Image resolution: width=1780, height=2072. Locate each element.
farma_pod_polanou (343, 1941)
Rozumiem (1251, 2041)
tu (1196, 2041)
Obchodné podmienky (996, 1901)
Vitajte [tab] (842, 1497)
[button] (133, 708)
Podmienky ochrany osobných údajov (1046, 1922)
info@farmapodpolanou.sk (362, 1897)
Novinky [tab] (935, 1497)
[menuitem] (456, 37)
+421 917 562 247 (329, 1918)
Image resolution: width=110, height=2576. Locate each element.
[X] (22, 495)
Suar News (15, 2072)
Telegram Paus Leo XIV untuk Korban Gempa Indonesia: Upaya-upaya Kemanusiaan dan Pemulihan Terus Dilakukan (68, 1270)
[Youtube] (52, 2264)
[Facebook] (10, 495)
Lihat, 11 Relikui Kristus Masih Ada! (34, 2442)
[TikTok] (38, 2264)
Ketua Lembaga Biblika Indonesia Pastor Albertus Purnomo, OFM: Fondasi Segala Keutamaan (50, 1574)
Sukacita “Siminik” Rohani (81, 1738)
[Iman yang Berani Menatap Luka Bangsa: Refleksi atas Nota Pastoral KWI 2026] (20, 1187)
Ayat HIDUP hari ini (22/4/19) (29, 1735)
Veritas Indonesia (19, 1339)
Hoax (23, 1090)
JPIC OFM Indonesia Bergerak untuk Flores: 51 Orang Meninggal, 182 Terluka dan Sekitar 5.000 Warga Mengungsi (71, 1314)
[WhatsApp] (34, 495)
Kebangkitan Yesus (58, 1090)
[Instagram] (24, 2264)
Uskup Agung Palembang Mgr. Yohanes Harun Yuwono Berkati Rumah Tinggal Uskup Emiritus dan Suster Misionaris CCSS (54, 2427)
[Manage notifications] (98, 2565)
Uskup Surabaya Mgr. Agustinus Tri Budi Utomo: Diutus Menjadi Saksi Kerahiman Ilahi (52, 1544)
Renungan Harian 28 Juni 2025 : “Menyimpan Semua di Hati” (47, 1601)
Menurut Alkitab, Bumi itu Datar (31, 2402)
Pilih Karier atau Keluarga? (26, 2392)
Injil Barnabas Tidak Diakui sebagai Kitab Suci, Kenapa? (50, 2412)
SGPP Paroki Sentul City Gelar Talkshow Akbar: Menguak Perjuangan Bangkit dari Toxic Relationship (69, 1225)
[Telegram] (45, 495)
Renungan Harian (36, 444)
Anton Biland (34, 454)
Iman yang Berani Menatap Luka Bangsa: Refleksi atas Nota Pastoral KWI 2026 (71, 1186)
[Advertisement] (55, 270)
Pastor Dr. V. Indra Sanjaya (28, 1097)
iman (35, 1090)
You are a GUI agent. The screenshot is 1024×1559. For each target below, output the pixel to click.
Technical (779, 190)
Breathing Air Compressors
========================================================================
**Task to complete:**
Using the records above as the source, restate each line verbatim.

**Answer section:**
Image resolution: width=1780, height=2072. Locate each element.
farma_pod_polanou (343, 1941)
Rozumiem (1251, 2041)
tu (1196, 2041)
Obchodné podmienky (996, 1901)
Vitajte [tab] (842, 1497)
[button] (133, 708)
Podmienky ochrany osobných údajov (1046, 1922)
info@farmapodpolanou.sk (362, 1897)
Novinky [tab] (935, 1497)
[menuitem] (456, 37)
+421 917 562 247 (329, 1918)
Image resolution: width=110, height=2576. Locate each element.
[X] (22, 495)
Suar News (15, 2072)
Telegram Paus Leo XIV untuk Korban Gempa Indonesia: Upaya-upaya Kemanusiaan dan Pemulihan Terus Dilakukan (68, 1270)
[Youtube] (52, 2264)
[Facebook] (10, 495)
Lihat, 11 Relikui Kristus Masih Ada! (34, 2442)
[TikTok] (38, 2264)
Ketua Lembaga Biblika Indonesia Pastor Albertus Purnomo, OFM: Fondasi Segala Keutamaan (50, 1574)
Sukacita “Siminik” Rohani (81, 1738)
[Iman yang Berani Menatap Luka Bangsa: Refleksi atas Nota Pastoral KWI 2026] (20, 1187)
Ayat HIDUP hari ini (22/4/19) (29, 1735)
Veritas Indonesia (19, 1339)
Hoax (23, 1090)
JPIC OFM Indonesia Bergerak untuk Flores: 51 Orang Meninggal, 182 Terluka dan Sekitar 5.000 Warga Mengungsi (71, 1314)
[WhatsApp] (34, 495)
Kebangkitan Yesus (58, 1090)
[Instagram] (24, 2264)
Uskup Agung Palembang Mgr. Yohanes Harun Yuwono Berkati Rumah Tinggal Uskup Emiritus dan Suster Misionaris CCSS (54, 2427)
[Manage notifications] (98, 2565)
Uskup Surabaya Mgr. Agustinus Tri Budi Utomo: Diutus Menjadi Saksi Kerahiman Ilahi (52, 1544)
Renungan Harian 28 Juni 2025 : “Menyimpan Semua di Hati” (47, 1601)
Menurut Alkitab, Bumi itu Datar (31, 2402)
Pilih Karier atau Keluarga? (26, 2392)
Injil Barnabas Tidak Diakui sebagai Kitab Suci, Kenapa? (50, 2412)
SGPP Paroki Sentul City Gelar Talkshow Akbar: Menguak Perjuangan Bangkit dari Toxic Relationship (69, 1225)
[Telegram] (45, 495)
Renungan Harian (36, 444)
Anton Biland (34, 454)
Iman yang Berani Menatap Luka Bangsa: Refleksi atas Nota Pastoral KWI 2026 (71, 1186)
[Advertisement] (55, 270)
Pastor Dr. V. Indra Sanjaya (28, 1097)
iman (35, 1090)
You are a GUI agent. The screenshot is 1024×1559. For each target below, output the pixel to click.
Technical (779, 190)
Breathing Air Compressors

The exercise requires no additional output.